= Monkey's uncle =

Expression depicting surprise

The term monkey's uncle, most notably seen in the idiom "(Well,) I'll be a monkey's uncle", is used to express complete surprise, amazement or disbelief. It can also be used to acknowledge the impossibility of a situation, in the same way that "pigs might fly" is used. An example is if one says: "I may agree that if two plus two equals five, then I am a monkey's uncle".
==History==
The phrase was used as early as 1917, in an El Paso, Texas, newspaper advertisement for a play called The Brass Monkey. It appeared in newspapers several times in the early 1920s, including several other examples in advertisements. It was originally a sarcastic remark made by creationists. The notion "that [people] were descended from apes was considered blasphemous ... by Darwin's contemporaries", and it was for this reason that the sarcastic phrase came into use.

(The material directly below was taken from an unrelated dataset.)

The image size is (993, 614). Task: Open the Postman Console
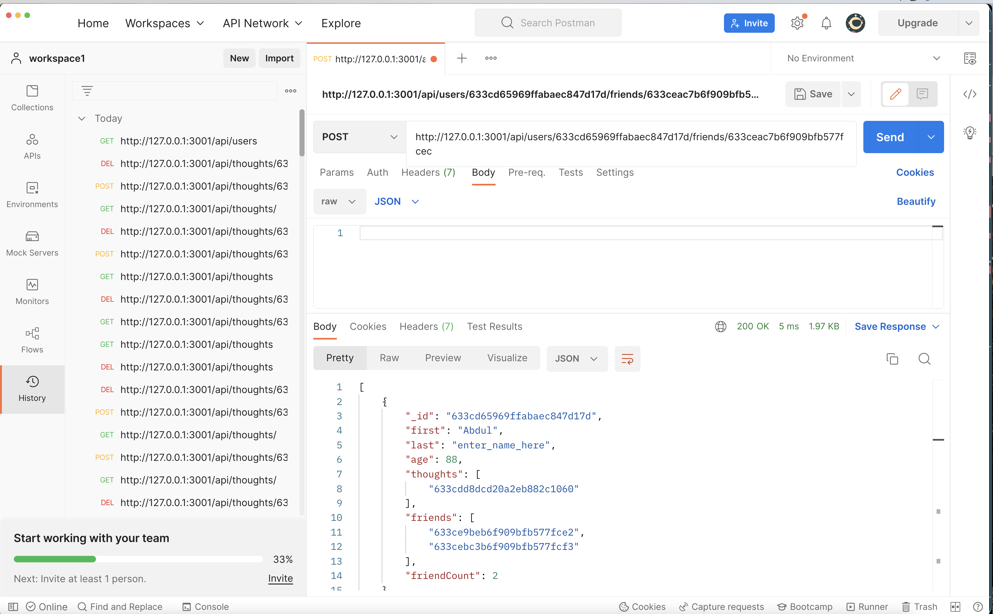pos(206,606)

Michael Quinion notes that the phrase "Monkey's uncle" occurs in a parody of Henry Wadsworth Longfellow's 1855 poem The Song of Hiawatha which was reprinted in James Parton's 1881 The Humorous Poetry of the English Language, and observes: "This may be just an accident of invention, but the date fits". I'm a Monkey's Uncle is the title of a 1948 Three Stooges short film. The Monkey's Uncle is a 1965 Walt Disney movie, with the title song written by the Sherman Brothers and performed by Annette Funicello and the Beach Boys. On their 2003 album Reel to Real, The Selecter included a song titled "Monkey's Uncle", criticizing religious dogma that contradicts scientific evidence.